» SOURCE DATA
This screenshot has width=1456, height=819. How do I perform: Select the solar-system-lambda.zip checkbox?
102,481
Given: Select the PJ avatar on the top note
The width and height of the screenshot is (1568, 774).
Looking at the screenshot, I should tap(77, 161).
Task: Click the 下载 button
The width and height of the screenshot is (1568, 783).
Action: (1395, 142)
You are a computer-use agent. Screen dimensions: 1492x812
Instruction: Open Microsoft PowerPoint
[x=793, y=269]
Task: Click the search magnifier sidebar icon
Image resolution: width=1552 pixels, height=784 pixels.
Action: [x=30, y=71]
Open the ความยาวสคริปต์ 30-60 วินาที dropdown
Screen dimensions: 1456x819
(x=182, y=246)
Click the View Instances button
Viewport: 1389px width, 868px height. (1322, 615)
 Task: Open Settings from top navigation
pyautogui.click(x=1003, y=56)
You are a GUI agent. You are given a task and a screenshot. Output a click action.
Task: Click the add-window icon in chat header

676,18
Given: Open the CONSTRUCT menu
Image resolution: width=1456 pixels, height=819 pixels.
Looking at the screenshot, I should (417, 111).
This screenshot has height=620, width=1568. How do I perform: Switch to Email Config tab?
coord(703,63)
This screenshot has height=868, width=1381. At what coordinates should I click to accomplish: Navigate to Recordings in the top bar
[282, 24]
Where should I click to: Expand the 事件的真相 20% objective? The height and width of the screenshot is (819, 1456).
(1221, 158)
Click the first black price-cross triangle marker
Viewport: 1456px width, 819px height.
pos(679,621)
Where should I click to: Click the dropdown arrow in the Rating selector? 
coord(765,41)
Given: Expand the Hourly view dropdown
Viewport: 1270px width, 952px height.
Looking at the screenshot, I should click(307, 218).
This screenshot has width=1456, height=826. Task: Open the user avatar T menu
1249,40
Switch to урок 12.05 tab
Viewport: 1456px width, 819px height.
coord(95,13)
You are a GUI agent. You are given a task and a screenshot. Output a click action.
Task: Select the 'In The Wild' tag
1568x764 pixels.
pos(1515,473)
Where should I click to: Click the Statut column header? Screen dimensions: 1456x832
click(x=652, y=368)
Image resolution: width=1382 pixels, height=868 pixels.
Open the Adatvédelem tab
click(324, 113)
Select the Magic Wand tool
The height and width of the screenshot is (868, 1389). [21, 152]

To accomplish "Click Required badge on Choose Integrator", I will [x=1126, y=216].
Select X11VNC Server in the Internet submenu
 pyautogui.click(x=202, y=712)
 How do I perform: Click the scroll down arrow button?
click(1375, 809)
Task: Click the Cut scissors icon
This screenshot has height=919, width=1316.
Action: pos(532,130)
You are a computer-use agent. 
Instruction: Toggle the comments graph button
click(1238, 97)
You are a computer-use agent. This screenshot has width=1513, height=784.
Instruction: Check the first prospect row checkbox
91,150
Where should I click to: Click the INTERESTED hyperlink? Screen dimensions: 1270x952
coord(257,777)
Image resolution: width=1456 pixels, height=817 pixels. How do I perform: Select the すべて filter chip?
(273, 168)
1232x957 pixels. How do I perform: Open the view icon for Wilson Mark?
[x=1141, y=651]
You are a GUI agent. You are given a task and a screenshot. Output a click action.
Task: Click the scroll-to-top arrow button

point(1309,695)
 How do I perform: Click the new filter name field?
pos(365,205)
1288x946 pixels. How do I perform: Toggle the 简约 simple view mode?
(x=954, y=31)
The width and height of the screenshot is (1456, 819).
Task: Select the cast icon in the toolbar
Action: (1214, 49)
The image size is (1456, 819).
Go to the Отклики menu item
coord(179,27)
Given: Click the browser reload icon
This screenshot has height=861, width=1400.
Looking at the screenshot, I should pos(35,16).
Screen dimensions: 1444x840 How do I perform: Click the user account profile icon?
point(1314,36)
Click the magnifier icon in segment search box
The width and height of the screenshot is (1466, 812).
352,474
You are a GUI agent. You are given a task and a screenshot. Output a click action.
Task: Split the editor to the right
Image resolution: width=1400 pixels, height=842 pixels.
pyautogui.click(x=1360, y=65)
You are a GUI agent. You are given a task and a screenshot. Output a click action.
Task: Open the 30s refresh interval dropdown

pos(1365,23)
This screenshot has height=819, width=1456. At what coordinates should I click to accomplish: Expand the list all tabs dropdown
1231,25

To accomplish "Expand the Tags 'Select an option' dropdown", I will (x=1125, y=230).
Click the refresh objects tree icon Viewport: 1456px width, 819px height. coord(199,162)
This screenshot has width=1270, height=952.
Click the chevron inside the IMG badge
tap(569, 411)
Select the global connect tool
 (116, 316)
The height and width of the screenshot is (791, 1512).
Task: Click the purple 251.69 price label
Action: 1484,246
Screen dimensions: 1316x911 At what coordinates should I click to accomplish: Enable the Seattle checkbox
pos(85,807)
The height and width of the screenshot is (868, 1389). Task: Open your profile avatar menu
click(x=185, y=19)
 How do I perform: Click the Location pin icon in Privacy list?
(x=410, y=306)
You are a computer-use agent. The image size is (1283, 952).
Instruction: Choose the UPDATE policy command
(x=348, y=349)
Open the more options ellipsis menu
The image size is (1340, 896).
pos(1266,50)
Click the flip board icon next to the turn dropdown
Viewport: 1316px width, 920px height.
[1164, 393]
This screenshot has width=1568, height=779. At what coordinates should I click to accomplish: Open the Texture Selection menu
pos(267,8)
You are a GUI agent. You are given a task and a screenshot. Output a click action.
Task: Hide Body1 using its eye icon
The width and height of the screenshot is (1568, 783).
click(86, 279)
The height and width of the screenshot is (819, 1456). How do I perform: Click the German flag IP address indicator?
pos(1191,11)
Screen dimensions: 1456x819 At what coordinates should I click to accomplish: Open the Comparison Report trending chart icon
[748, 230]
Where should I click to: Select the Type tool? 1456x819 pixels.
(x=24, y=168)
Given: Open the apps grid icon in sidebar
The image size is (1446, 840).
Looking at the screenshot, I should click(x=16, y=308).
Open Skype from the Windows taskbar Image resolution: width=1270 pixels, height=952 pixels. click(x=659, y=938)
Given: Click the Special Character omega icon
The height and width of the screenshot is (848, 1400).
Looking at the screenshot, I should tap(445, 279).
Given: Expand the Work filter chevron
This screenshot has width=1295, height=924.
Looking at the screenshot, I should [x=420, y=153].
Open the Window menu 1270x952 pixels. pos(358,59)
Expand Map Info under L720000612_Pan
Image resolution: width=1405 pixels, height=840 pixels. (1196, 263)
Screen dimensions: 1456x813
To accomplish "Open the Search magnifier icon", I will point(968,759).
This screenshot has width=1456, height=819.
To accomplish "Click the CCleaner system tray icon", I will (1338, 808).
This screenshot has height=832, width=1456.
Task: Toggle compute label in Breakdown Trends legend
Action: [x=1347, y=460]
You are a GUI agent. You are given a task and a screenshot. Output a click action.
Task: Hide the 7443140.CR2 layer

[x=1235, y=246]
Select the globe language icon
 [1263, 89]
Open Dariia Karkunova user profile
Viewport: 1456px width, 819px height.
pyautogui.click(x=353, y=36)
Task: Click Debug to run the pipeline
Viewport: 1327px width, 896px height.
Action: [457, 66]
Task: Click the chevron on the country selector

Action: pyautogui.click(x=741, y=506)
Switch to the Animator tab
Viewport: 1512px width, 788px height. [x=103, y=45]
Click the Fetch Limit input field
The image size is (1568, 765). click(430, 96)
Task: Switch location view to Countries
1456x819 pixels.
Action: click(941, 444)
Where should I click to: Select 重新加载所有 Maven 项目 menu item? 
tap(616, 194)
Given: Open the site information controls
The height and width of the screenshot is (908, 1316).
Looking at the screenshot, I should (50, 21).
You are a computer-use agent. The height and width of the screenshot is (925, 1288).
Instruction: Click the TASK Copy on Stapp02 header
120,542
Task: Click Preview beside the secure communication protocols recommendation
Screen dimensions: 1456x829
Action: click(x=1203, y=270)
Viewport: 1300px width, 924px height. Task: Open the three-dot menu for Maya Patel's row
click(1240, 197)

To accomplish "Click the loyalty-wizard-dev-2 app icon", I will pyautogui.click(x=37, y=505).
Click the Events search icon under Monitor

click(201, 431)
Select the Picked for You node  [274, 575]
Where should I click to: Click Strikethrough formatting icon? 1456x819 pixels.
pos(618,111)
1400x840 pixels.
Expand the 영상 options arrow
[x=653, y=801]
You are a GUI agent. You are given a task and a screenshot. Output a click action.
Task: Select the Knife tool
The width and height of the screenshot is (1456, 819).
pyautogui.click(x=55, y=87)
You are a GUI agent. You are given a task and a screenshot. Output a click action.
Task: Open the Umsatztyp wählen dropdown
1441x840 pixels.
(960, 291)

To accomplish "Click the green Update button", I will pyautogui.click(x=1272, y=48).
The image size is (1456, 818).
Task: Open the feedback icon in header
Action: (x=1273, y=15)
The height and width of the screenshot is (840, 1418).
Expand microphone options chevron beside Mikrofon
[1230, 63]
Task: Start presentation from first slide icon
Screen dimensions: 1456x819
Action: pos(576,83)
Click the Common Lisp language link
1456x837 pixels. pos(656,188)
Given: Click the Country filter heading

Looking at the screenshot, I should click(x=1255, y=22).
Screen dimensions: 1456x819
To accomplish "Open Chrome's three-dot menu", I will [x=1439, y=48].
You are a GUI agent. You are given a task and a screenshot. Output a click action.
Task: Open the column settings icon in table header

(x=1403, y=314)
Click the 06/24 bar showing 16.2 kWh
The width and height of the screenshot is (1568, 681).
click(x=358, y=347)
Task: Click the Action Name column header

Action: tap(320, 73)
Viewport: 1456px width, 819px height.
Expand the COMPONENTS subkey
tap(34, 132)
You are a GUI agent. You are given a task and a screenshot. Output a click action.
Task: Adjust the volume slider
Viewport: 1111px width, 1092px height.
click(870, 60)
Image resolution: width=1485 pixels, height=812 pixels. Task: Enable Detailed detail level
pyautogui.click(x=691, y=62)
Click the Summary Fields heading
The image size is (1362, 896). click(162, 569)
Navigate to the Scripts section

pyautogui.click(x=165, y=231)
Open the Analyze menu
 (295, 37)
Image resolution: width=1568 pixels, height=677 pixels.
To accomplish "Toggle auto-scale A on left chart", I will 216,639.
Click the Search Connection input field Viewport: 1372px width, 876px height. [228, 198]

» WHAT IS EXPECTED
Within the entries above, count the lines that include "computer". The answer is that number alone.

» ANSWER TO THIS PROBLEM
5